ДИВАН . Такое количество разноплеменных и воинственно настроенных по отношению друг к другу лиц на относительно небольшом участке суши в наши дни можно найти в двух местах – в Организации Объединеных Наций и на чикагской улице Диван. Арабы здесь соседствуют с евреями, индусы с пакистанцами, китайцы с корейцами, а сербы с боснийцами, и нередко на активного, только после намаза, члена «Аль-Каиды» из переулка выходит заспанный ортодоксальный еврей. Они встречаются взглядами, задумчиво поправляют бороды (каждый – свою) и тихонько бормочут: «Гуд монинг».
Несмотря на взрывоопасный симбиоз, особых происшествий здесь не происходит: так, разве что осквернят какую синагогу, обкакают мечеть, да какой подгулявший босниец напишет что-нибудь важное на дверях сербского культурного центра.
Русская речь на Диване все еще слышна, вернее, ее обрывки: «Мать...», «Порву...», «Твою...» Но это – сущая чепуха по сравнению с тем, что слышали эти дома раньше.
Русская эмиграция родилась на Диване – правда, в восточной его части, и, родившись, немедленно оповестила об этом округу. Здесь гуляли до утра с вызовами полицейских, никогда не видевших человека, выпившего две бутылки водки и севшего дописывать докторскую диссертацию, здесь открывали акционерные общества, которые живут до сих пор, здесь резали от любви и обиды, но большей частью – по пьяной и оттого непростительной глупости, здесь клялись друг другу в святом и грешили направо-налево, здесь открывали первые русские рестораны и получали по морде по делу и без, радовались удачной торговле и разорялись, плели интриги и выручали друг друга.

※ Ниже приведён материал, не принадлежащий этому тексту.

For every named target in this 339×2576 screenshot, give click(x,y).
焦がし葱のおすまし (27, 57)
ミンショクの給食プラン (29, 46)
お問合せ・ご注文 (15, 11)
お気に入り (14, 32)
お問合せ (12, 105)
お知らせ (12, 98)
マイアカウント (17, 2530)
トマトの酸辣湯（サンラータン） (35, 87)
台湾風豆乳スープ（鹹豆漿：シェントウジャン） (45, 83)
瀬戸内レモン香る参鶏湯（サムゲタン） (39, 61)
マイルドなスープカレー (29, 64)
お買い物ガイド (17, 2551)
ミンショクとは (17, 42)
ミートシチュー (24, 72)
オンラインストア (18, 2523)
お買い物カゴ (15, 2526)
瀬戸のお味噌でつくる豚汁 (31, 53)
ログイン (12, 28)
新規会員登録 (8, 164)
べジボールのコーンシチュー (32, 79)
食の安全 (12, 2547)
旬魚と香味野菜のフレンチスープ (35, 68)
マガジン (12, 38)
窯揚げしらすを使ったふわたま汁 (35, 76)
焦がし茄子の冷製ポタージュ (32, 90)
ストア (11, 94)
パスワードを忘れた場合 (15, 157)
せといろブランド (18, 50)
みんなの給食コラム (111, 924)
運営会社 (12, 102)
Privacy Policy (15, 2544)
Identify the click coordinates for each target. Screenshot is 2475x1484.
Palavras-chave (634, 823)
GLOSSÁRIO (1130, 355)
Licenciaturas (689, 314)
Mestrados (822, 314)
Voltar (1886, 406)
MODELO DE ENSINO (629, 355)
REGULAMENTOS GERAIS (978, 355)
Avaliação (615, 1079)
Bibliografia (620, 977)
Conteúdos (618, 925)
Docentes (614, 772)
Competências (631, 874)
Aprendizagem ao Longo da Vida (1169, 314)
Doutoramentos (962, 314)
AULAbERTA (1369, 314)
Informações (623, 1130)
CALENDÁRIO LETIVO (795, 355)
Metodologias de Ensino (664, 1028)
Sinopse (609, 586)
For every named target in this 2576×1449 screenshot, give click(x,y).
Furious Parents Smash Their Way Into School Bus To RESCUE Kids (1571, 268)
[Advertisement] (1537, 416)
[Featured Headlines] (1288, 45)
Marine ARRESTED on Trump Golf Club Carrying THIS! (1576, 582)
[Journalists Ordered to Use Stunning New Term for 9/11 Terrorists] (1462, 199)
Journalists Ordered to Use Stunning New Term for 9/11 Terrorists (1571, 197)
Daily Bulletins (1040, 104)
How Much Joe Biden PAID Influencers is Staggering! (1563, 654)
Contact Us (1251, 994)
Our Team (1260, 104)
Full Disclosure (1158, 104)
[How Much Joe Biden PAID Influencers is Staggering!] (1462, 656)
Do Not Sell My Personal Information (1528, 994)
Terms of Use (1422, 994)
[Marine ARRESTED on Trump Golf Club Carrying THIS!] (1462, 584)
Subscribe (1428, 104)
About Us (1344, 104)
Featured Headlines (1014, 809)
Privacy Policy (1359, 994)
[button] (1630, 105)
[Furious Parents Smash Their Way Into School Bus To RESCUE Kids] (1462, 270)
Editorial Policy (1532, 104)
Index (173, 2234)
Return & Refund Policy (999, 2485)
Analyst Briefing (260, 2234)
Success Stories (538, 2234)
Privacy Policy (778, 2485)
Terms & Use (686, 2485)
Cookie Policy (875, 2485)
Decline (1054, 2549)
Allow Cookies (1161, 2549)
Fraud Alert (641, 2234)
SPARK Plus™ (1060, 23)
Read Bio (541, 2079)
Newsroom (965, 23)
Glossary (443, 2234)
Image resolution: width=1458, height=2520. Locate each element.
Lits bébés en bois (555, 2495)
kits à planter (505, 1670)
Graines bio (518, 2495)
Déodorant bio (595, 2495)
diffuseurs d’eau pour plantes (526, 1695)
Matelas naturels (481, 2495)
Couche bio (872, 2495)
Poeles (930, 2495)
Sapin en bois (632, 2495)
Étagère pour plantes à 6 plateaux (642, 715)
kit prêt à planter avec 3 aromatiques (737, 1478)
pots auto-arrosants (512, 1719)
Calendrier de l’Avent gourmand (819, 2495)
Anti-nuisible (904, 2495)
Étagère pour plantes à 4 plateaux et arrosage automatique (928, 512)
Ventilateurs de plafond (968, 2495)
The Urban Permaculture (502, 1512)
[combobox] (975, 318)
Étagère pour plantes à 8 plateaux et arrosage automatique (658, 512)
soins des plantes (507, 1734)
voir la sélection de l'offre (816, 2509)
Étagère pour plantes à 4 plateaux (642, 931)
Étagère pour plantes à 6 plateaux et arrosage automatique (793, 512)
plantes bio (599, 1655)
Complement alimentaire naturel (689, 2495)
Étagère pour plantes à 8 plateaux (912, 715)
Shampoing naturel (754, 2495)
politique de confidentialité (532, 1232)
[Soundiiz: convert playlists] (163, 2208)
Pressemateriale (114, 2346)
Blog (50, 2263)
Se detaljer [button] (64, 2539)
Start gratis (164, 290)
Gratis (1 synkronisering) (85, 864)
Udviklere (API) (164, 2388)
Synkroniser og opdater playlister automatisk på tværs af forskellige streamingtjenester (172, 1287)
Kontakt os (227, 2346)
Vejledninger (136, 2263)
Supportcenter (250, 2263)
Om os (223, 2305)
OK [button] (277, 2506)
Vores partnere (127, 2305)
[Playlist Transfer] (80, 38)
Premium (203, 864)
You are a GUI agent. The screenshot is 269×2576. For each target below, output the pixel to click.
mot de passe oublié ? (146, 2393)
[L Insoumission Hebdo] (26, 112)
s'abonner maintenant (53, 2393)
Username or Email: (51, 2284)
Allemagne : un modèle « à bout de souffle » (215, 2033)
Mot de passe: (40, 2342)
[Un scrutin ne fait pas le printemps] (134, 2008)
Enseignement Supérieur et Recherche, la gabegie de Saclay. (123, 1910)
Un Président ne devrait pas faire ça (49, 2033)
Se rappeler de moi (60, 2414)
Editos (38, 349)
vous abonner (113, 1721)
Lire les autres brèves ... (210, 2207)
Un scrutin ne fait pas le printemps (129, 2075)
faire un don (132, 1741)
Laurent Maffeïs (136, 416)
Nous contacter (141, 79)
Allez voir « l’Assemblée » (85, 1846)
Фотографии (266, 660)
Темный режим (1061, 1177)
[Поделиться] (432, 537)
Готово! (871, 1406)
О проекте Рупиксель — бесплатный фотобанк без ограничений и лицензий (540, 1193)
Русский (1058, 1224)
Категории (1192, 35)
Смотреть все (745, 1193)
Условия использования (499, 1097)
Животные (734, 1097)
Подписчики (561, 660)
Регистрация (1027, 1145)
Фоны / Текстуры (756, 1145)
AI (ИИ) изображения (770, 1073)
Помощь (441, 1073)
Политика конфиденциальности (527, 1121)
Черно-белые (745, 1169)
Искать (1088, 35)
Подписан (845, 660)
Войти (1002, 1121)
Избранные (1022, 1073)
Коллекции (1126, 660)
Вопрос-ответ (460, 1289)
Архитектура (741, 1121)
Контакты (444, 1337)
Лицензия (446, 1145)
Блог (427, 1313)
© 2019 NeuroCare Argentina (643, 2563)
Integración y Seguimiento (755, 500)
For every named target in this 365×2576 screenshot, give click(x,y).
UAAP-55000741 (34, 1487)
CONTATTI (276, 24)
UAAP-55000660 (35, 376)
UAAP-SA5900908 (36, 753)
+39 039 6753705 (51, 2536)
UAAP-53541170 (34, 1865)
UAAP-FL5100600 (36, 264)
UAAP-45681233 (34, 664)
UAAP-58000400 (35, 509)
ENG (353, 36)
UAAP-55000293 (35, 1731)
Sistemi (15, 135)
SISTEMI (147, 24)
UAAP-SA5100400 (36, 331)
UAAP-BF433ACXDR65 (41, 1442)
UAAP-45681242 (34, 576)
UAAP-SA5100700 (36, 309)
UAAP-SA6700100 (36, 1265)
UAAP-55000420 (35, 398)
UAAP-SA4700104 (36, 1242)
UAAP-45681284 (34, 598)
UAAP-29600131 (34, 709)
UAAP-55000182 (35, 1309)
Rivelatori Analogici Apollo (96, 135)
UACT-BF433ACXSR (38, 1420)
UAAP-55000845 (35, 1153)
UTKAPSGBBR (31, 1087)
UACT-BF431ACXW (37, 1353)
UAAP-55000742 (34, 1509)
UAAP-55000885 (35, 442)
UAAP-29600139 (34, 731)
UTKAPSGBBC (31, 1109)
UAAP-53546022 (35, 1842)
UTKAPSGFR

Все это и еще очень многое было здесь. А потом переехало. Но память о нас осталась. Нам, вернее, русскому языку, на котором мы кричим, общаясь друг с другом, до сих пор уступают дорогу. Все меньше реклам, и у книжных магазинов не идет бизнес, потому что книг уже давно никто не читает, все реже случаются ночные мордобои и все чаще – похороны. Впрочем, нет, похороны теперь тоже происходят достаточно редко.
Мы уходим с Дивана, как индейцы – на северо-запад. И скоро время сотрет последние следы нашего более чем тридцатилетнего пребывания на улице, названной так в честь графства на юге Англии, о котором большинство из нас, здесь живших, знает еще меньше, чем о писавших о нем Фолкнере или Форсайте.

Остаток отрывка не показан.